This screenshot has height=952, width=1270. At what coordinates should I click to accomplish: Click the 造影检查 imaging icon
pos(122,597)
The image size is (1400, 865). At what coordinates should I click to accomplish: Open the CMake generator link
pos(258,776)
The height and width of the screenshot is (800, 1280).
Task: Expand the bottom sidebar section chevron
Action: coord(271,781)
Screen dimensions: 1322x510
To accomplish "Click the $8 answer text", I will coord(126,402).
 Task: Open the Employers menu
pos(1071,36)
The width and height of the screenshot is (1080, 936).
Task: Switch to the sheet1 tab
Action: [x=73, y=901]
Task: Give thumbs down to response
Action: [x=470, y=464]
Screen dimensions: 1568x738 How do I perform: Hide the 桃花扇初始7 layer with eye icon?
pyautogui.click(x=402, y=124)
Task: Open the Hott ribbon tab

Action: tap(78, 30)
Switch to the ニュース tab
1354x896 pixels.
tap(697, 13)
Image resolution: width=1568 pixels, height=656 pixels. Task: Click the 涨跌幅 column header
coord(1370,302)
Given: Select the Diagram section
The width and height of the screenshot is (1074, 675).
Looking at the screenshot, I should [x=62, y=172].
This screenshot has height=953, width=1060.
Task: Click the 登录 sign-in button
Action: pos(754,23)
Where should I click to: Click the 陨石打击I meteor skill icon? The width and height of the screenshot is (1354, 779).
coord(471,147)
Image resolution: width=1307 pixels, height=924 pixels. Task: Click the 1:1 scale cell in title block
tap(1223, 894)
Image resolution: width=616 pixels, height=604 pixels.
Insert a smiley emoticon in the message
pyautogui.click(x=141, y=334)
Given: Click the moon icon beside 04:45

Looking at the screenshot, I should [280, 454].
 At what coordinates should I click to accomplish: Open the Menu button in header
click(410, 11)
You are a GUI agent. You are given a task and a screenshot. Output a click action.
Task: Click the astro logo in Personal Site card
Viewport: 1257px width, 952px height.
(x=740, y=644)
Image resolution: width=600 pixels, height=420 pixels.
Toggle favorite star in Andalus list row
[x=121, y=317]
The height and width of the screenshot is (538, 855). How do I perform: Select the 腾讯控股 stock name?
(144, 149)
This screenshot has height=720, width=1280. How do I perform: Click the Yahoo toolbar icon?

*Problem to work on*:
Rewrite all of the items above, swapping every "Image resolution" for "Screen size" and changing nothing else.

*Output for this task*:
This screenshot has height=952, width=1270. At what coordinates should I click to accomplish: Click the 造影检查 imaging icon
pos(122,597)
The image size is (1400, 865). At what coordinates should I click to accomplish: Open the CMake generator link
pos(258,776)
The height and width of the screenshot is (800, 1280).
Task: Expand the bottom sidebar section chevron
Action: coord(271,781)
Screen dimensions: 1322x510
To accomplish "Click the $8 answer text", I will coord(126,402).
 Task: Open the Employers menu
pos(1071,36)
The width and height of the screenshot is (1080, 936).
Task: Switch to the sheet1 tab
Action: [x=73, y=901]
Task: Give thumbs down to response
Action: [x=470, y=464]
Screen dimensions: 1568x738 How do I perform: Hide the 桃花扇初始7 layer with eye icon?
pyautogui.click(x=402, y=124)
Task: Open the Hott ribbon tab

Action: tap(78, 30)
Switch to the ニュース tab
1354x896 pixels.
tap(697, 13)
Screen size: width=1568 pixels, height=656 pixels. Task: Click the 涨跌幅 column header
coord(1370,302)
Given: Select the Diagram section
The width and height of the screenshot is (1074, 675).
Looking at the screenshot, I should [x=62, y=172].
This screenshot has height=953, width=1060.
Task: Click the 登录 sign-in button
Action: pos(754,23)
Where should I click to: Click the 陨石打击I meteor skill icon? The width and height of the screenshot is (1354, 779).
coord(471,147)
Screen size: width=1307 pixels, height=924 pixels. Task: Click the 1:1 scale cell in title block
tap(1223, 894)
Screen size: width=616 pixels, height=604 pixels.
Insert a smiley emoticon in the message
pyautogui.click(x=141, y=334)
Given: Click the moon icon beside 04:45

Looking at the screenshot, I should [280, 454].
 At what coordinates should I click to accomplish: Open the Menu button in header
click(410, 11)
You are a GUI agent. You are given a task and a screenshot. Output a click action.
Task: Click the astro logo in Personal Site card
Viewport: 1257px width, 952px height.
(x=740, y=644)
Screen size: width=600 pixels, height=420 pixels.
Toggle favorite star in Andalus list row
[x=121, y=317]
The height and width of the screenshot is (538, 855). How do I perform: Select the 腾讯控股 stock name?
(144, 149)
This screenshot has height=720, width=1280. How do I perform: Click the Yahoo toolbar icon?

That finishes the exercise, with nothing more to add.